__Set task a__
Count how many lines of the records contain the word "Open" with matching case, and reply with only that number.

— START OF Text passage —

Ken Babcock (01:34.006)

Yeah, that's amazing. And Loom, big news recently, you know, being acquired by Atlassian, which is super cool. I'm actually, I'm a huge user of Loom. And I'm pretty excited about that partnership too, because it just means it's going to be like more pervasive. They're going to keep the product alive. There's going to be better integrations. I don't, I don't know if you, uh, if you feel similarly.

Robin (01:41.046)

I know.

Robin (01:55.081)

I feel, yeah, very similarly. I mean, I think for the same things that where I would want it for actually implementing actions after, I think that'll be a common theme of our conversation, but I think it's exciting to see what they can do together. And I'm excited that the product stays alive.

Ken Babcock (02:10.506)

Yeah. And I'm super stoked about what you're doing with purpose-built. And I sort of mentioned that upfront. Um, anything you want to plug there or sort of talk about that you feel like is unique about, about the model that you're pursuing.

Robin (02:23.789)

Yeah, I mean, I think two things, if someone is interested or has an interest in this very early stage startups, I'd love to chat with you. And I think it speaks to something that's really important to me, which is figuring out the right people for the right roles. And I love what Purpose Built is doing around that, of making sure that the founders are getting placed with other folks that are really excellent. And I love talking to people, so it's a great.

a great fit there. So if you're interested in starting something new, we'd love to chat.

Ken Babcock (02:54.814)

Yeah, that's really cool. I, uh, I routinely, uh, I'm grateful for the fact that I, you know, met co-founders that I could work compatibly with liked. Um, and you know, we've been on this journey forever, but that's, that's not a given for everybody else. And, you know, I actually, um, spent some time at Atomic, another venture studio, and I loved what Jack Abraham who runs Atomic, what he had to say.

— END OF Text passage —

__Set task b__
Please continue the podcast conversation about Loom and Purpose Built, picking up right after its final sentence.

— START OF Entries shown —

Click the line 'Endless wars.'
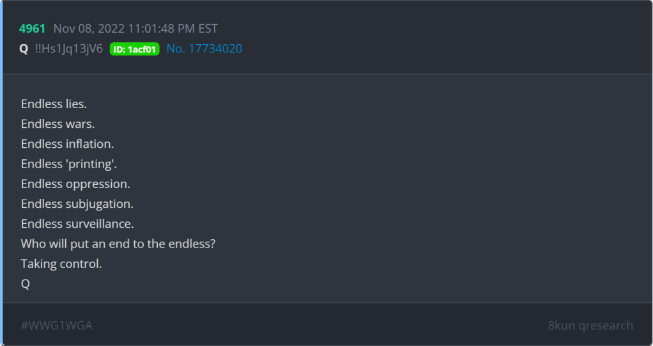Viewport: 653px width, 346px height. [58, 123]
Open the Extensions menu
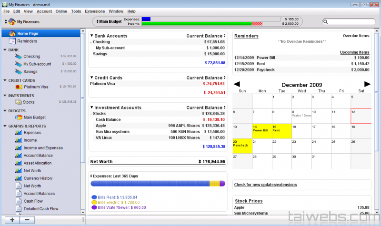The width and height of the screenshot is (381, 226). point(94,11)
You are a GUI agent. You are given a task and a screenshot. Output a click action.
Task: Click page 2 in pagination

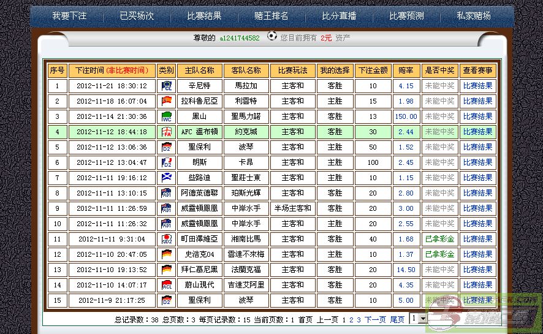coord(352,319)
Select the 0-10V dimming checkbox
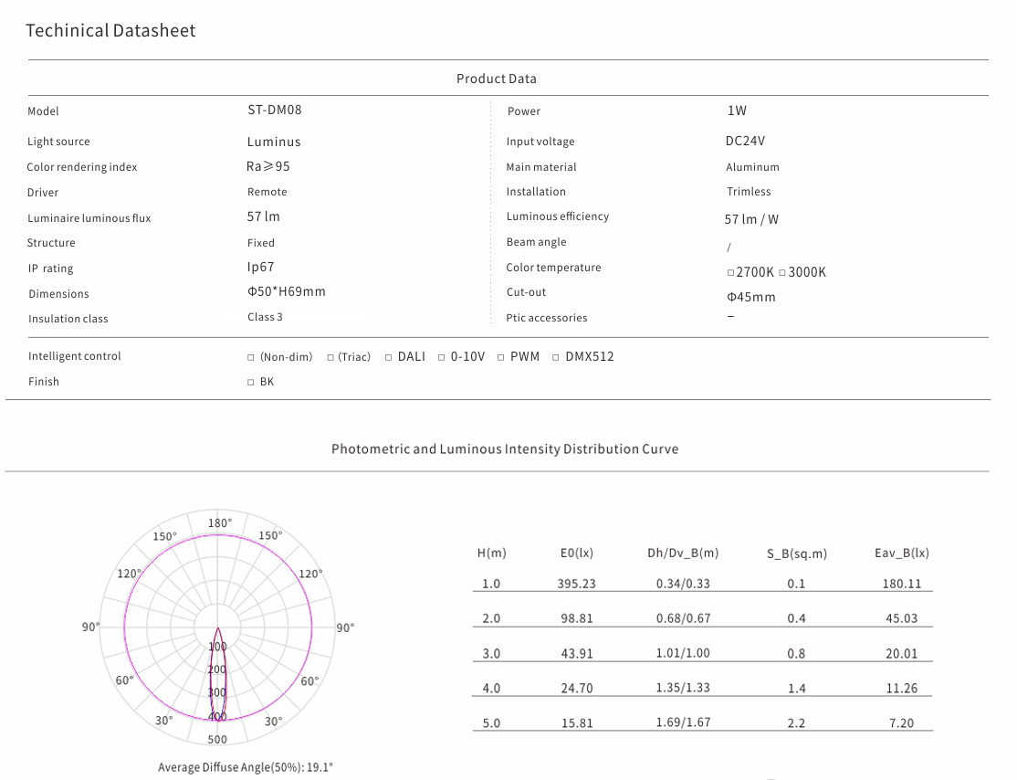The image size is (1017, 780). (x=442, y=357)
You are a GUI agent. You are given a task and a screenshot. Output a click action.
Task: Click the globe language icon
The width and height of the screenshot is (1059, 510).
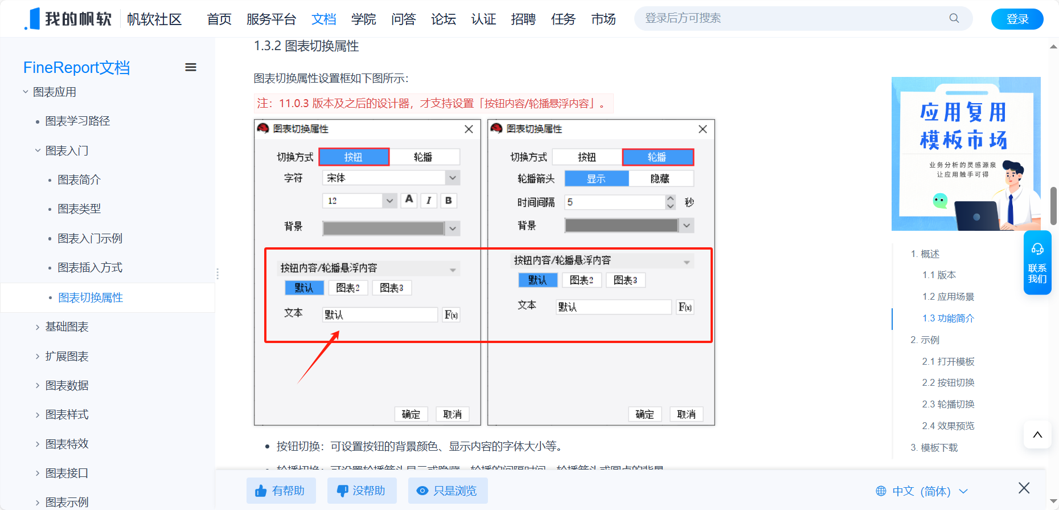(x=881, y=491)
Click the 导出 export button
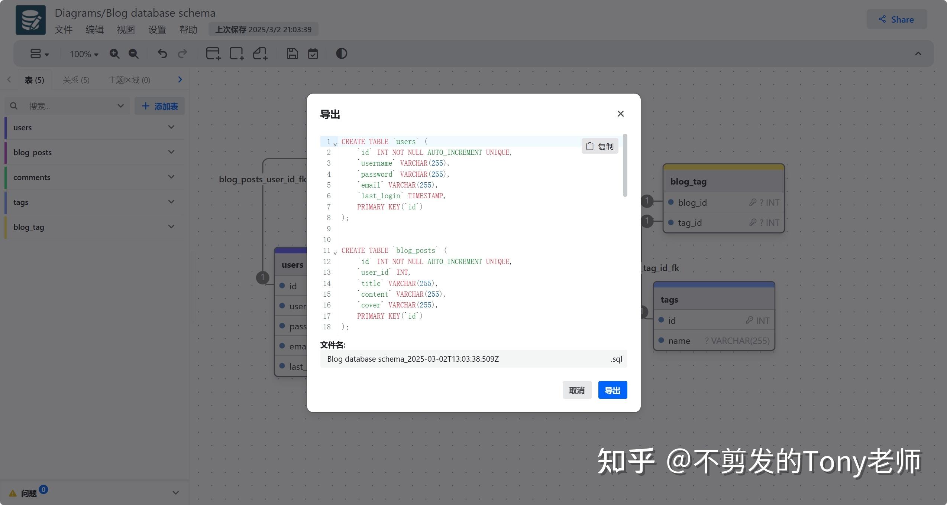 [x=612, y=390]
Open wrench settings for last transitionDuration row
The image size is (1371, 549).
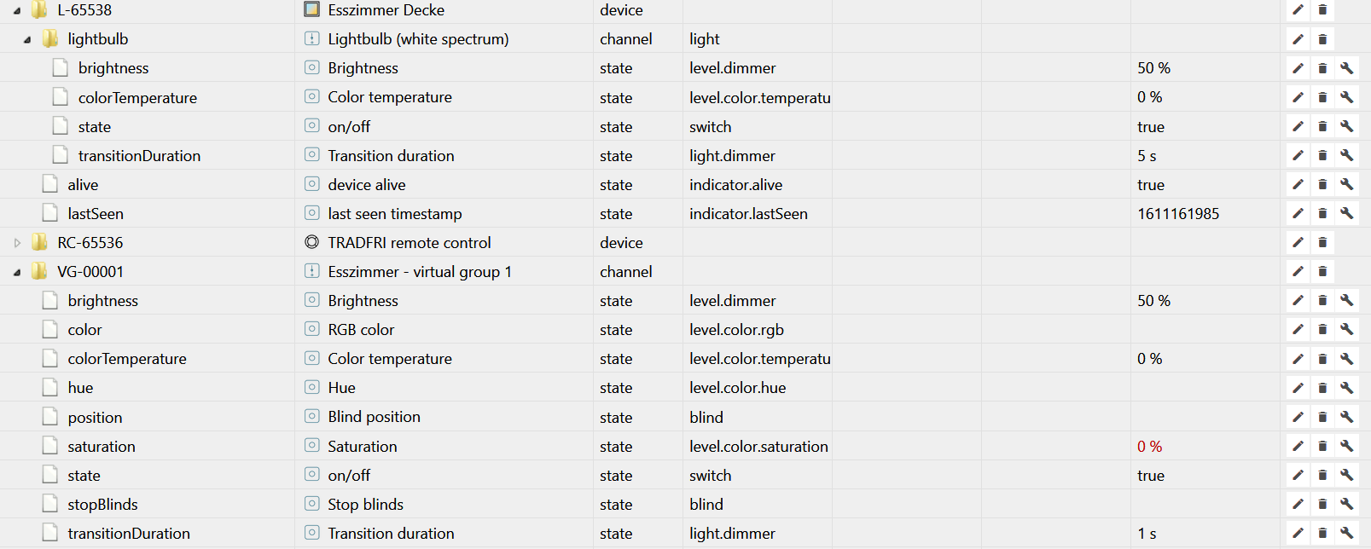[x=1346, y=533]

— END OF Entries shown —

__Output a__
2

__Output b__
Robin (03:07.598)


Ken Babcock (03:23.018)

About this model, which is, you know, founding is such a huge leap that it actually prevents a lot of people from pursuing it in the first place. And so if you can kind of lower that barrier and provide resources, um, and, and maybe bring somebody in who, who normally would be too risk averse to do it on their own, um, that's a really powerful, he called it a talent realignment, um, which I love. So really cool. What you guys are doing. I want to jump in and just, just talk about.

Robin (03:45.461)

I like that phrase. Yeah, good phrase.

Ken Babcock (03:52.874)

You know, your experience, you ran operations, uh, at a part of Google and then you were the COO clear bit. Um, you know, one thing we come back to a lot of Tango is within operations. How much of this is process and how much of this is people. And I'd love to hear kind of your viewpoint on that.

Robin (04:11.581)

Yeah, such a good question. I think from my perspective, it's all about people, which is I think one that people will sometimes roll their eyes at, because there's gotta be some sliver that is process, but I think it's deceptively small and it comes really at the end. And usually we try to put process upfront. And I can illustrate a little bit with a story of when I started at Clearbit, because I was completely out of my element. I was coming from Google, huge company.

One where they had so many processes and systems that were already really established. So I assumed everything was about process. I remember coming home on the first day and being like, oh man, there's so many missing processes and every process is broken. I had this list of like, these are all the processes we're gonna need to fix. And I think, you know, what it ultimately ended up being was the wrong list. It was a list of a bunch of different tasks we needed to do. But what I was...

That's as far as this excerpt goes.